Intraoperative hemodynamic instability occurred more frequently in thoracoscopic cases in our study, affecting 15.5% compared to 8.4% in open cases. This aligns with previous research, which documented increased cardiovascular fluctuations during thoracoscopy, often requiring temporary insufflation pauses or increased ventilatory support [23]. These findings emphasize the need for close anesthetic-surgical coordination and predefined thresholds for intervention. Another important observation was the longer operative duration in thoracoscopic repairs, with a median of 148 minutes compared to 118 minutes in open procedures. Prolonged surgery prolongs CO₂ exposure and may accentuate physiologic derangements. Previous research has similarly shown that centers with greater thoracoscopic experience achieve shorter operative times and correspondingly reduced hypercarbia, suggesting that the learning curve plays a crucial role in optimizing safety [24]. Our multivariable analysis confirmed thoracoscopy and longer operative duration as independent predictors of both hypercarbia and acidosis. Previous research supports these associations and further highlights that insufflation pressures above 5 mmHg significantly increase the risk of severe hypercarbia [25]. Our study found a similar pattern, with each incremental rise in insufflation pressure linked to higher odds of hypercarbia. These results underline the importance of maintaining the lowest effective insufflation pressure, ideally 3-4 mmHg, to minimize physiologic compromise.

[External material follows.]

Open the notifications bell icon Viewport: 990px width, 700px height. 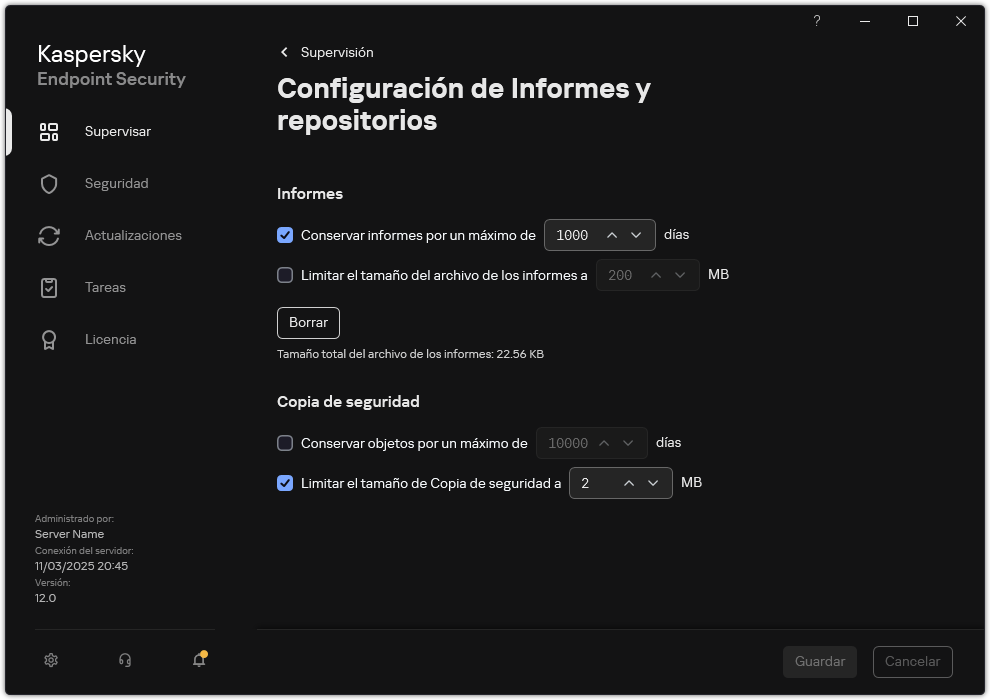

Despite intraoperative differences, both groups demonstrated comparable early postoperative outcomes. Ventilation duration was slightly longer in thoracoscopic cases but not statistically significant and leak, stricture and mortality rates were nearly identical. Previous research echoes this observation, concluding that while thoracoscopic repair poses greater intraoperative challenges, its postoperative safety profile remains similar to open repair when managed appropriately. A key strength of this study is the relatively large sample size and standardized ABG monitoring, which allowed for robust comparisons between groups. The inclusion of multivariable analysis also enabled identification of independent predictors of hypercarbia and acidosis. However, limitations include the non-randomized design, which may have introduced selection bias and the single-center nature of the study, which may limit generalizability. Long-term neurodevelopmental outcomes, which could theoretically be affected by recurrent hypercarbia, were not assessed. Our findings support the continued use of thoracoscopic repair as a safe alternative to open thoracotomy, provided that strict anesthetic protocols are followed. To mitigate physiologic risks, strategies such as minimizing insufflation pressures, using permissive hypercapnia thresholds, increasing minute ventilation early and employing intermittent desufflation are recommended. The comparable early outcomes reassure that the benefits of minimally invasive surgery can be maintained without compromising patient safety.

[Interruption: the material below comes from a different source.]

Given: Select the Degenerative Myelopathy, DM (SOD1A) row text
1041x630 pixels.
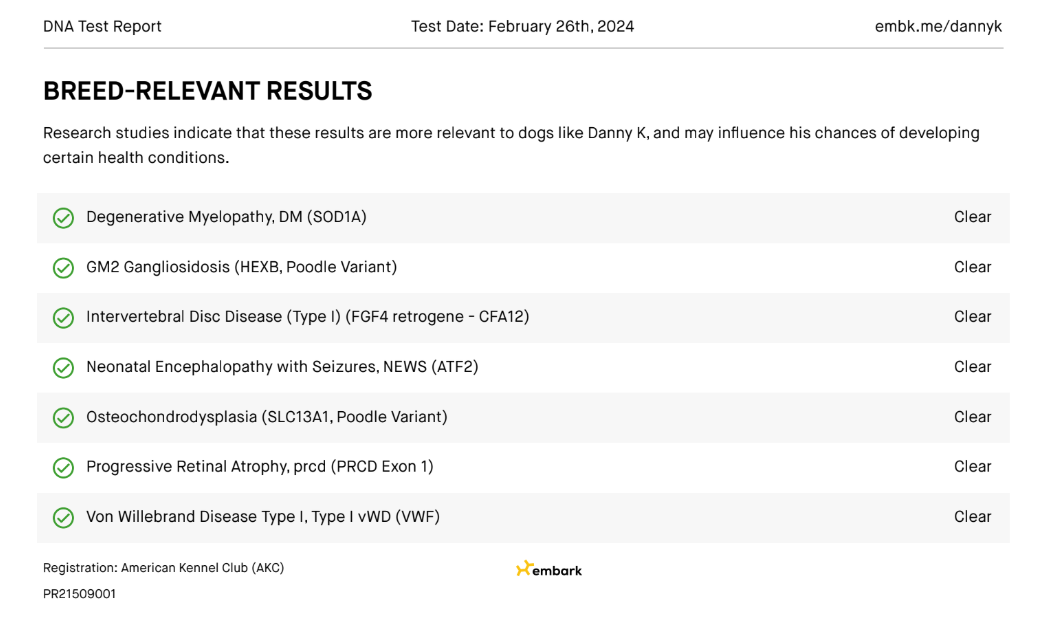Looking at the screenshot, I should point(226,217).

It is concluded that thoracoscopic repair of tracheoesophageal fistula is associated with significantly higher rates of intraoperative hypercarbia and acidosis compared to open thoracotomy, largely due to CO₂ insufflation and longer operative duration. Despite these physiologic challenges, the derangements were transient, manageable with standard ventilatory adjustments and did not adversely affect early postoperative outcomes such as anastomotic leak, stricture formation or 30-day mortality. These findings support the safety of thoracoscopic repair when performed under strict anesthetic monitoring and with adherence to low insufflation pressures and timely corrective strategies.